Расскажи мне о море - Эльчин Сафарли
Шрифт:
Интервал:
С годами все больше приближаюсь к детству. Распутываю колтуны в седеющих волосах, избавляюсь от иллюзий, смеюсь. Понимаю, как бессмысленно то, за чем прятался. Выглядывают оправдания: «Так ты себя берег». Чушь. Так я пытался быть как все (хотя постоянно говорил о свободе) – получалось или нет, неважно. Главное и смешное в том, что оно того не стоило.

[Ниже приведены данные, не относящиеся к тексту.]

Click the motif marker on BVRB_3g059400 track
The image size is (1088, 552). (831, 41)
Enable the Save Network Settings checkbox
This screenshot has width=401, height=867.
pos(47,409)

Человек защищен, пока в нем живет детство.
Я прятался от себя, убегал, а надо было вернуться. В детство, где все настоящее. Вместо этого, провожая год за годом, я создавал смутные миражи и настолько в них верил, что и в солнечную погоду не снимал пальто, шарф, шапку.
* * *
Я рос любознательным, энергичным, но молчаливым ребенком. Поздно заговорил и обычно не спешил отвечать на вопросы. Не хотелось. Окружающая меня природа обладала такой богатой гаммой звуков, что слова виделись пустыми, бессмысленными. Предпочитал молчать.
Говорил, когда приходилось или если мои слова могли что-то изменить. Например, просил Пялянга в холодные дни не спать под лестницей веранды. «Сегодня хазри принесет морозы, дедушкино радио сообщило. Спи в будке, не то заболеешь».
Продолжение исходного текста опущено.